Tak punya kuasa untuk menolak, Rida pun hanya bisa mengangguk pasrah. Ingin menolak, tetapi dia segan karena Angga merupakan dosennya.
Dosen baru yang menaruh simpati besar pada Rida. Meski Angga tahu jika mahasiswanya itu sudah bersuami, tetapi Angga tidak punya rasa segan untuk mengakrabkan diri dengan Rida.
“Silakan, Pak,” jawab Rida ramah. Meski dalam hatinya dia sudah ketar-ketir.
Setelah mendapatkan persetujuan dari Rida, Angga pun duduk. “Udah pesan makan?” tanyanya perhatian.
Rida tersenyum untuk kesopanan. Bagaimanapun lelaki yang berada di hadapannya ini adalah dosen yang wajib dihormati. “Sudah, Pak.”
Rida merasa begitu canggung. Ia sadar diri dengan posisinya sebagai seorang istri. Apalagi, suaminya adalah seorang dosen yang berstatus sama dengan Angga. Rida pula tak nyaman dengan tatapan teman satu fakultasnya kala melihat Angga duduk satu meja dengannya.
Tidak ingin menjadikan ini salah paham, Rida langsung melapor pada sang suami. Toh, ini juga perintah Ferdhy yang wajib dipatuhi. Rida merogoh ponsel di tasnya. Kemudian mengetik pesan yang lalu dikirimkan kepada Ferdhy.
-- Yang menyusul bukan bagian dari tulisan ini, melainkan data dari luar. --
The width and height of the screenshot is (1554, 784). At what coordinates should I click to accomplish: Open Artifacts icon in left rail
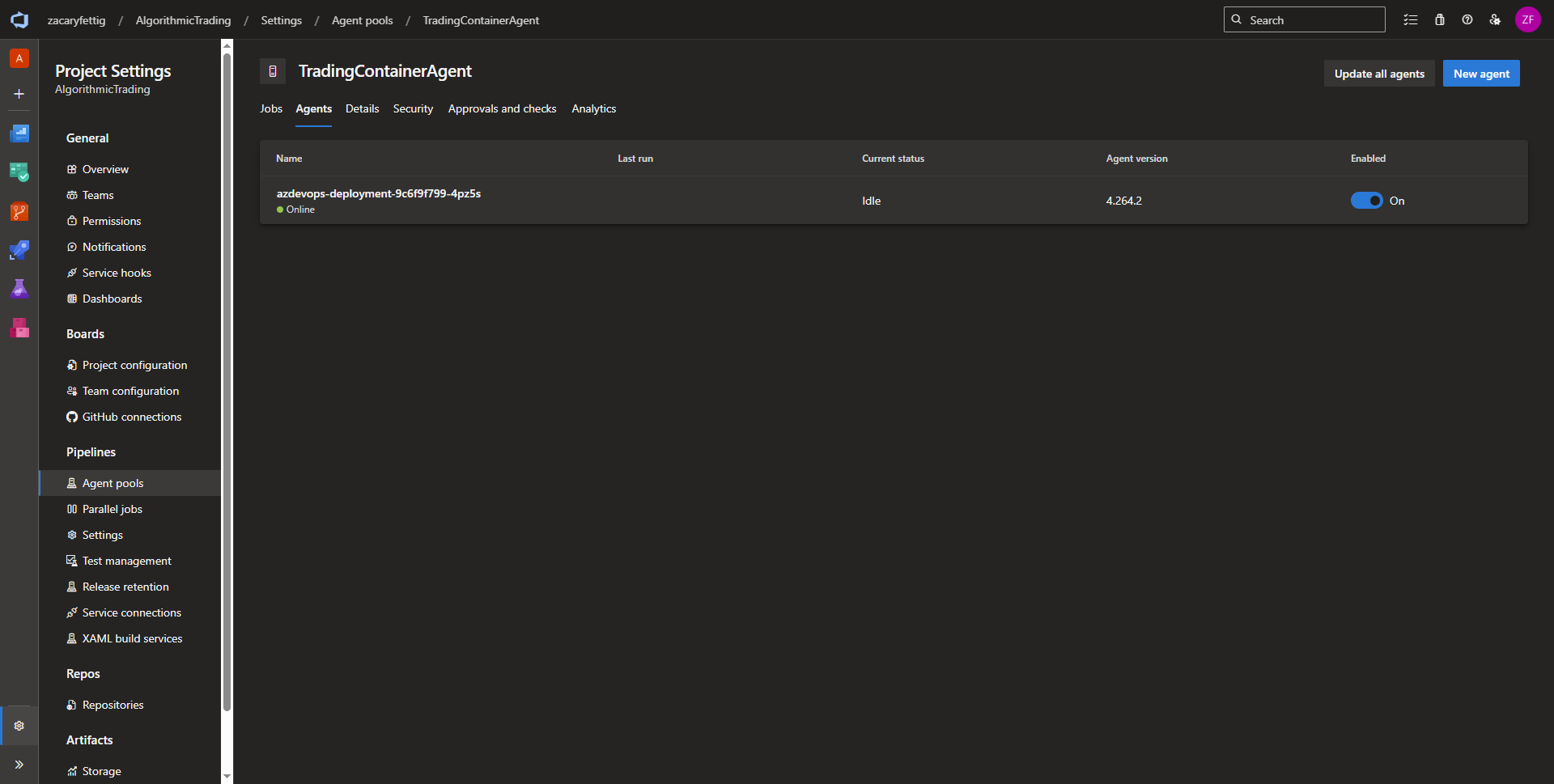click(19, 328)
Ferdhy baru selesai mengajar. Dia segera mengecek telepon genggemnya kala mendengar notifikasi pesan masuk. Manik Ferdhy membulat sempurna saat membaca isi pesan teks itu.
My Wife: Mas, Pak angga nyamperin aku di kanting Mang Ujang. Aku duduk di meja pojok biasa. Kamu bisa nyusul ke sini, gak? Aku nggak enak kalau harus berduaan sama, Pak Angga. Apalagi sampe dilihat orang-orang yang sudah tahu tentang pernikahan kita. Entar, takutnya ada gosip tak sedap.
Setelah membaca pesan itu, tangan Ferdhy mengepal keras. “Kurang ajar!” umpatnya geram. Gejolak api amarah pun membara di dalam hatinya. Ternyata, Angga masih belum menyerah juga. Sekukuh apa dia? Angga benar-benar tidak mempunyai harga diri. Ferdhy tidak boleh menyepelekan Angga jika tidak ingin kecolongan. Angga, bre ngsek! Dia tetap nekat mendekati Rida, meski dia sudah tahu kalau wanita itu sudah bersuami. Dasar pebinor!
Tanpa menunggu waktu lama, Fedhy langsung bergegas menuju kantin kampus untuk menyelamatkan harga dirinya dan sang istri.